Architettura

Walsall Waterfront by Will Alsop
Walsall, UK, Date of completion: 2007

In December 2006 SMC Alsop won Planning Permission for the first phase of its strategic framework plan for the 17 acre site in Walsall, right in the heart of the West Midlands.






Walsall Waterfront is the hinge between busy Park Street, Walsall's main thoroughfare and shopping street and significant living and working communities to the west of the town centre.

It is envisioned that a series of architectural gems will be interspersed within a quality public realm featuring a diversity of rich spaces. The bespoke landscape design acts as the 'glue' merging these individual components into one coherent entity.

Positioned either side of the canal, the largely residential Oysters are so called because of their distinctive curved shells. Conceived as a single object sliced through by the canal to protect views along its length, the buildings face each other across the canal with sheer square elevations of patterned curtain walling.

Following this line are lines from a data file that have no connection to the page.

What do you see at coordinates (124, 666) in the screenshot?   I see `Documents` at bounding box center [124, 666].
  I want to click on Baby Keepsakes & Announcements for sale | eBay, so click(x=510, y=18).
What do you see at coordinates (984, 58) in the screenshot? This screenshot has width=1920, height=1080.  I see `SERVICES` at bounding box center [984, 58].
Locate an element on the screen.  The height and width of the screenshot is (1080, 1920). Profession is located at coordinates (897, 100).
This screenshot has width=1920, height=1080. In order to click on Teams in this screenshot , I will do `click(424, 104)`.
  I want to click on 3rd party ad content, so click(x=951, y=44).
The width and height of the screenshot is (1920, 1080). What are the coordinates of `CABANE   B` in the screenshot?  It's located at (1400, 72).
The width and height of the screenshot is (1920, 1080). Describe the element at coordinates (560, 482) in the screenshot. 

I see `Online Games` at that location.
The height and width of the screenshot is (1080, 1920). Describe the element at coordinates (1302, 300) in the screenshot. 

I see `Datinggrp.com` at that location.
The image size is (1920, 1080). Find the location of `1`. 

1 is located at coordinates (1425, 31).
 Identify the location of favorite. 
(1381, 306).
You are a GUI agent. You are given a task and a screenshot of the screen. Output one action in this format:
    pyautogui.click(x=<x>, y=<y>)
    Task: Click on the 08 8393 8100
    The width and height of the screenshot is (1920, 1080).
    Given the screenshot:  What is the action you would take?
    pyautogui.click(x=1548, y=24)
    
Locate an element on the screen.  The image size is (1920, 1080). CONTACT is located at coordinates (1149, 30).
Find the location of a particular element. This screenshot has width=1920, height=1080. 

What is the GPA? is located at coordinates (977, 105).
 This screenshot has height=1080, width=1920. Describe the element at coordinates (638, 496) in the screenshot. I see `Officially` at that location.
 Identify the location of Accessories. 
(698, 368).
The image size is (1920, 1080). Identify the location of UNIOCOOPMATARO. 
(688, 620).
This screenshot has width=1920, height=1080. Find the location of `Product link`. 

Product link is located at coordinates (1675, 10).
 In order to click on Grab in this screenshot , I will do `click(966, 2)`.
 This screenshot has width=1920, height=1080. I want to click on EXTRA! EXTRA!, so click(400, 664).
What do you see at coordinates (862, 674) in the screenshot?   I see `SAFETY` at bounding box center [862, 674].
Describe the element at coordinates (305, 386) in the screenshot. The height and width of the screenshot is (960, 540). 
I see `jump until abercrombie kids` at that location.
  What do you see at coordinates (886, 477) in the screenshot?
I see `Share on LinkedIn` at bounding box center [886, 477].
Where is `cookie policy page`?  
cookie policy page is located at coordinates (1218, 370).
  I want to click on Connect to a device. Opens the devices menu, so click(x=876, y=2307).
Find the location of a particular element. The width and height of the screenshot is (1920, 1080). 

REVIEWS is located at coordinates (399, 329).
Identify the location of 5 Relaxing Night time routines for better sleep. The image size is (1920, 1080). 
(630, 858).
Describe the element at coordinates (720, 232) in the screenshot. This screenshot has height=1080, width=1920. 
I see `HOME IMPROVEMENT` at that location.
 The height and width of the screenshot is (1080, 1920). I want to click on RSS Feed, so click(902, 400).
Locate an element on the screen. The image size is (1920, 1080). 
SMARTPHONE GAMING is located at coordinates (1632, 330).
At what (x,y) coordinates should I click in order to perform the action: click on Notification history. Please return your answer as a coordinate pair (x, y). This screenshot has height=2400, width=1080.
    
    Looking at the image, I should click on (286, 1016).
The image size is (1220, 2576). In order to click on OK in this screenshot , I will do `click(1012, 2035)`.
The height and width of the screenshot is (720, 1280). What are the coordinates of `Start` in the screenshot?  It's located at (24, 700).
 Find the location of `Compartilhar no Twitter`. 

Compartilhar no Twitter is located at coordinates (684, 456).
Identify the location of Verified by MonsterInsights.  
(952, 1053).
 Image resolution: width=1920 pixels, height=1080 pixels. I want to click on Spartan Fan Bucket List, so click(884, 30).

Nine levels of mixed unit residential apartments sit above a double height ground level, each level changing profile to achieve the curved rear elevations. Ground levels are ideally suited to bar/restaurant use, though some retail, office and leisure might also be possible.

The buildings are constructed from concrete frames with patterned black glazing to the front elevations and black and white striped composite cladding panels interspersed with full height glazing and glass sliding doors to the rear. Each floor has a balcony along its curved length. These balconies are divided by mesh clad portal frames carrying coloured Plexiglas fins which articulate the curvature of the buildings.

Raised 9m above the Event Square beneath it, four levels of office accommodation sit on vertical stilts forming a sheltered public space at ground. The building is a parallelogram in plan with a black and white pixellated curtain wall cladding containing solid and glazed units some of which are openable.

At ground, a small glass enclosure gives access to a pair of solid clad lift shafts rising up through the building.